A second, more detailed announcement regarding the incident released by the Tangshan police on June 21 met with more public anger. A hashtag concerning the restaurant attack on Weibo (a Chinese Twitter-like platform) was viewed 450 million times within hours.
“So there are no pictures or videos. Journalists are not allowed to interview [the victims], and only you yourself can release information,” one user said on Weibo, referencing the lack of transparent access provided to journalists and activists in the country.
“A city with no credibility, how can we dare trust the injury report? And how reliable is this police statement?” the user added.
Another user expressed concern about the predatory behavior and toxic masculinity exhibited by some men in China. “All of this could happen to me, could happen to any of us,” one commenter said in a post liked more than 100,000 times.
“How is this sort of thing still happening in 2022?” wrote another. “Please give them criminal sentences, and don’t let any of them get away.”
Provincial incident, nationwide ramifications
The provincial discipline commission of Hebei said that five officers, including the district head of the Lubei police force, Ma Aijun had been accused of “seriously violating discipline and law,” and would be reprimanded.
Hebei Province’s public security department announced separately in a June 21 statement that Ma’s deputy, surnamed Li, had also been suspended from his post.
The provincial police added that it had carried out “in-depth investigations into untimely police dispatch … and serious violations of discipline.” It also admitted the incident had “caused a bad impact and aroused widespread concern.”
In addition to the public uproar, the Tangshan restaurant attacks could have major repercussions on Hebei’s state security agencies.
Before the incident went viral, a person apparently associated with the men responsible for the assault had revealed that the attackers had spent 600,000 yuan to “resolve” the incident, suggesting that the Tangshan PSB may have been bought off.
Netizens also identified one of the nine suspects as Ma Yunqi, son of a Communist Party secretary in charge of political and legal affairs in the Jiangsu Province city of Xinghua — something that suggests a link between the officialdom and triad elements in that province.
SinoInsider, a political risk consultancy that focuses on Chinese political analysis, wrote in a June 20 newsletter entry that the Hebei provincial security apparatus has long been a nest of insubordination vis-a-vis the central leadership in Beijing.

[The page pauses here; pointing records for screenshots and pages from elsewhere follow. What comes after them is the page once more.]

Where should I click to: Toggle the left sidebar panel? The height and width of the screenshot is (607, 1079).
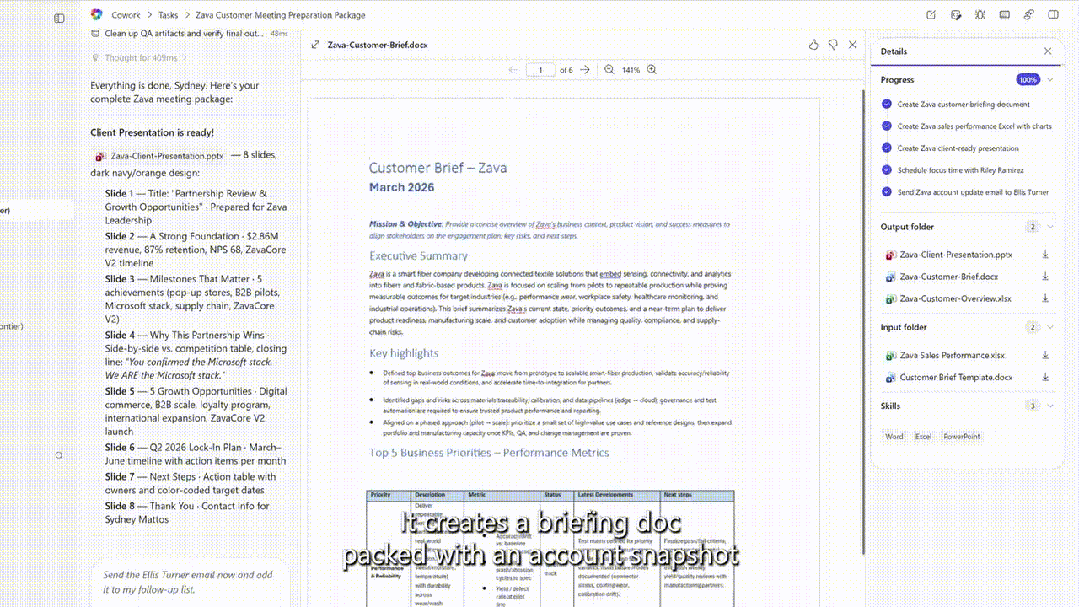coord(59,18)
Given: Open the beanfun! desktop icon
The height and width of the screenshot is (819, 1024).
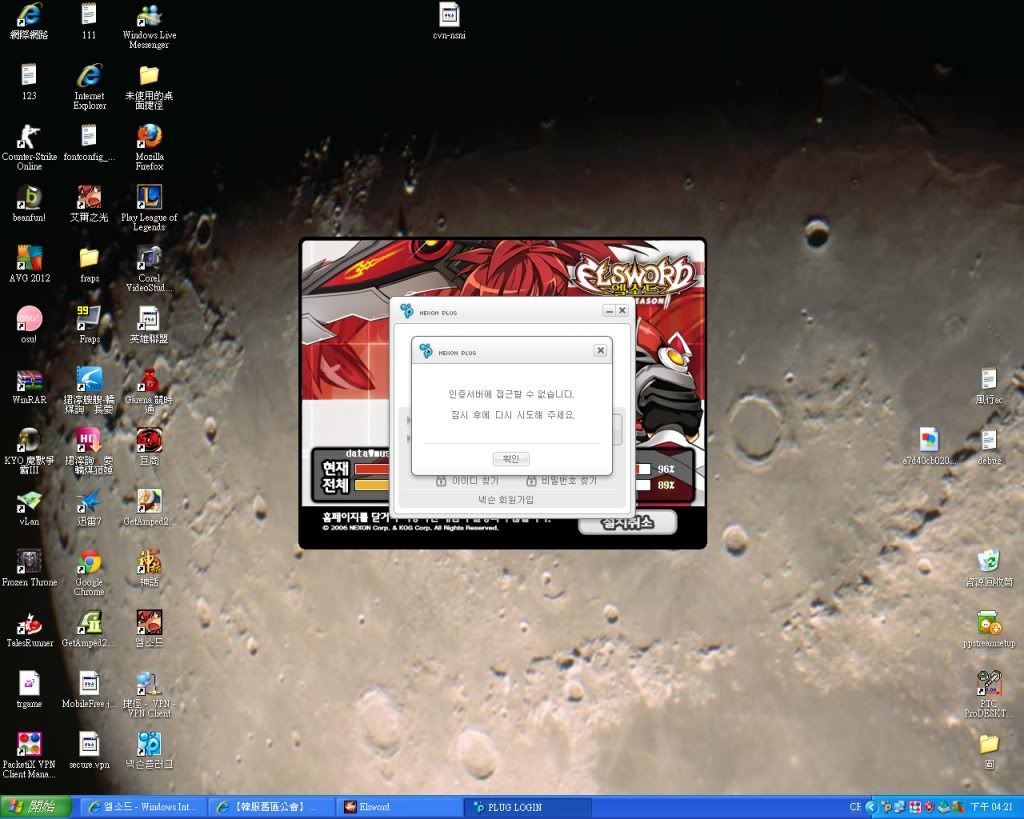Looking at the screenshot, I should click(x=29, y=197).
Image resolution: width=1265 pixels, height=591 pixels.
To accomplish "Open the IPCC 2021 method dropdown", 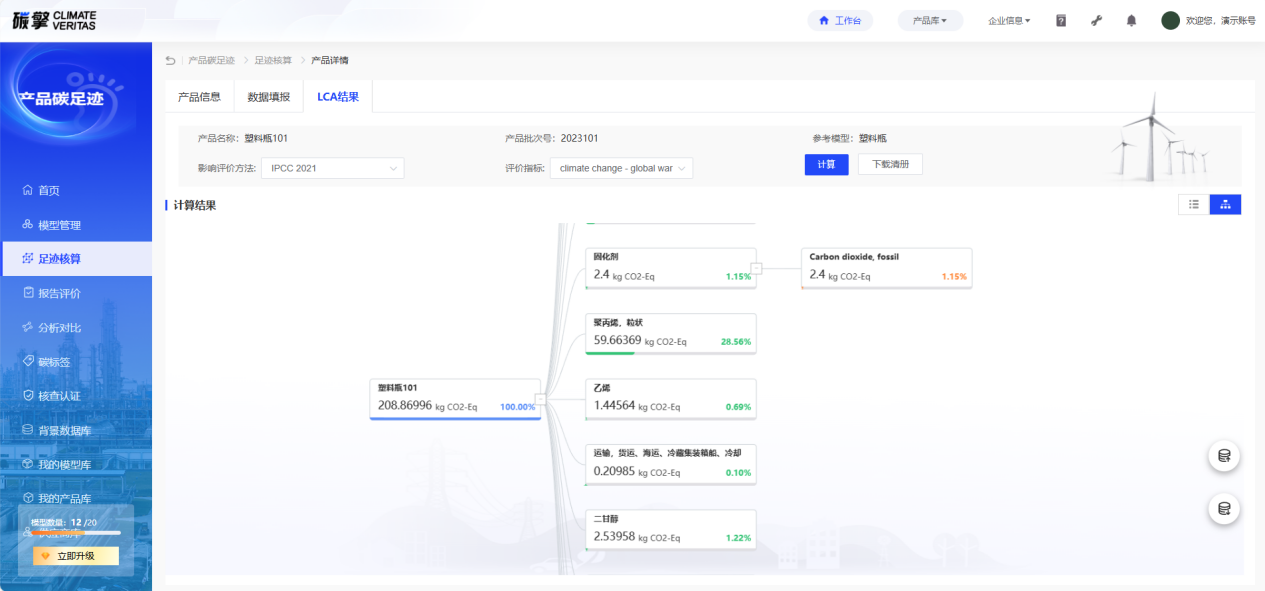I will [332, 168].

“The Hebei political and legal affairs apparatus was dominated by the Jiang faction for decades, and is known to be particularly corrupt,” SinoInsider observes, referring to the former Chinese regime leader who is known to remain a force behind the scenes in Communist Party politics.
China’s current leader Xi Jinping, despite replacing many leading officials in the province’s police and Communist Party security organs, “had not been able to properly “rectify” the Hebei political and legal affairs apparatus during his 10 years in office,” the analysis says, noting that collusion between gangs, businesses, and the police was also especially prominent in the resource-rich city of Tangshan, including a case in 2007 that drew national attention.”
Several personnel reshuffles have taken place in Tangshan and Langfang — the city whose PSB has been tasked with handling the restaurant case, raising the “possibility that the Xi [political] camp allowed the Tangshan restaurant incident to blow up to facilitate its clean up of both the local PLAC and triads,” SinoInsider noted.